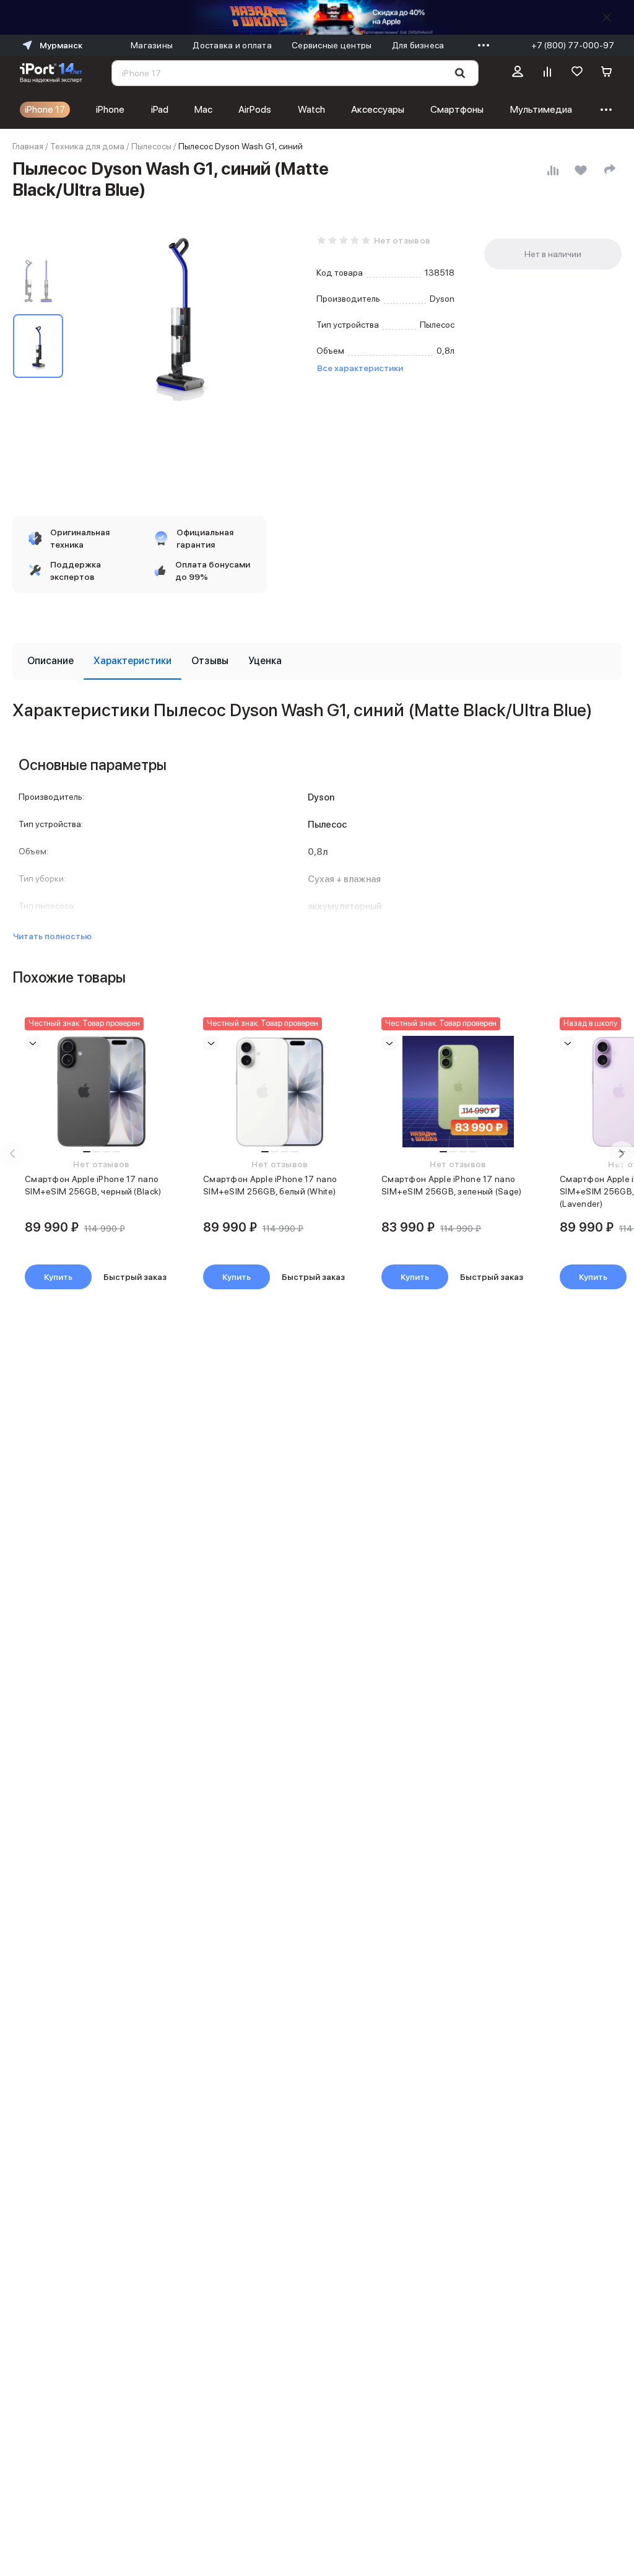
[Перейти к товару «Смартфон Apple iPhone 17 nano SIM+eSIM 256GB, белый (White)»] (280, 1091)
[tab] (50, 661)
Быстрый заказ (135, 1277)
...
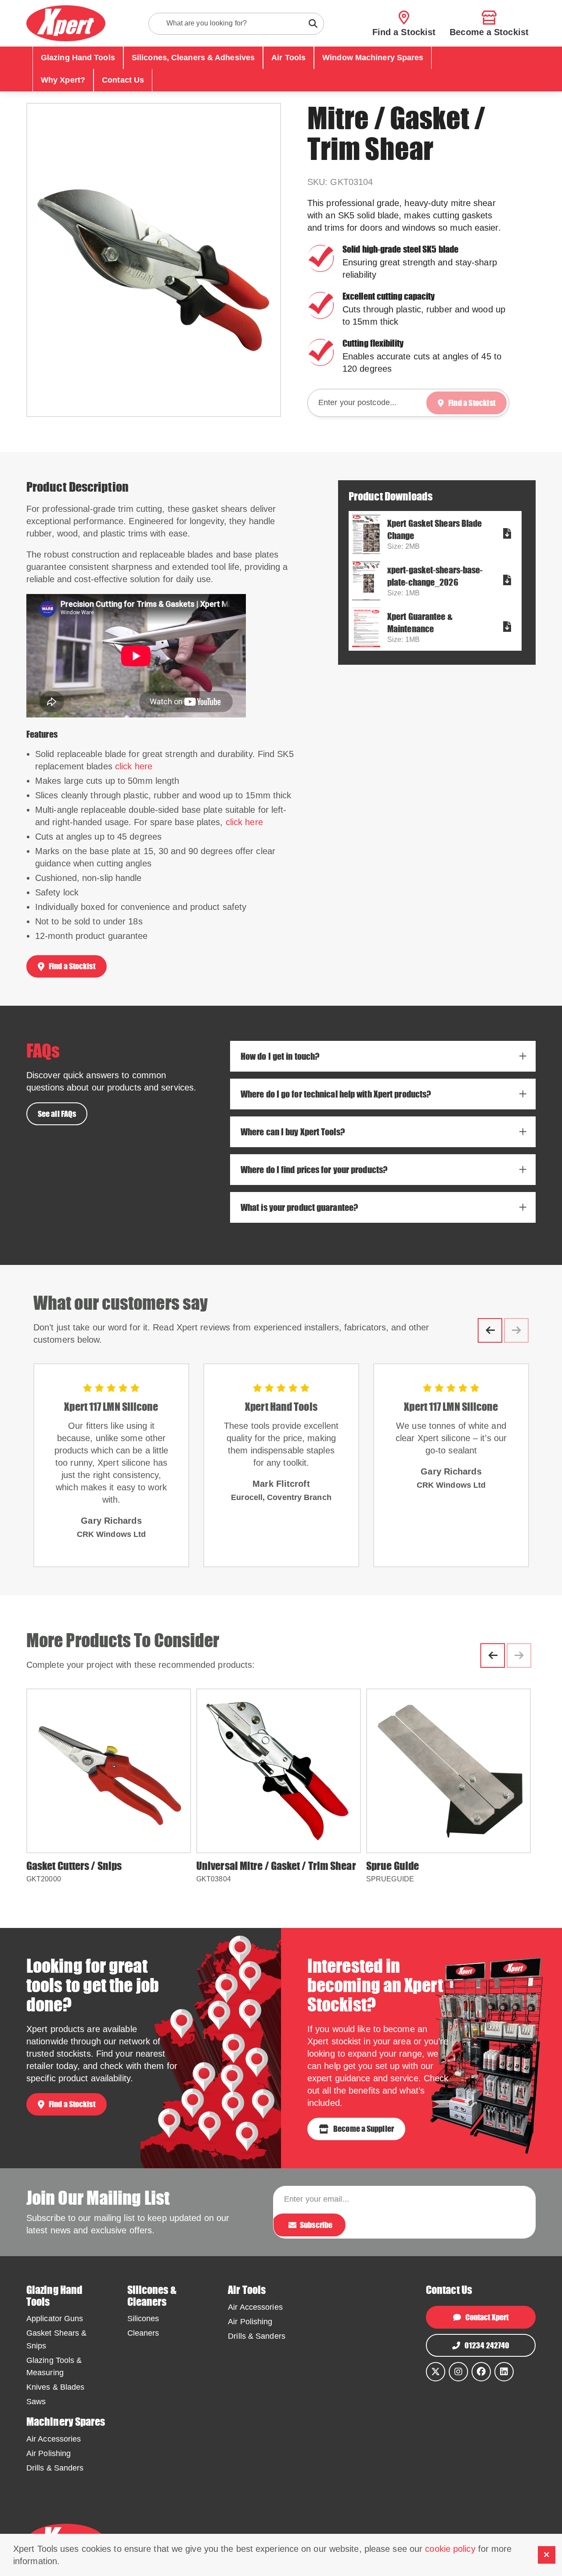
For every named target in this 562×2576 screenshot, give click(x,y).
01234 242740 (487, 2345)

TASK OBJECTIVE: All lines above from the one holding "For every named" to the one holding "01234 242740 (487, 2345)", inclusive, are to be copied exactly; no other line is wanted.

RESPONSE TO THE TASK:
For every named target in this 562×2576 screenshot, give click(x,y).
01234 242740 (487, 2345)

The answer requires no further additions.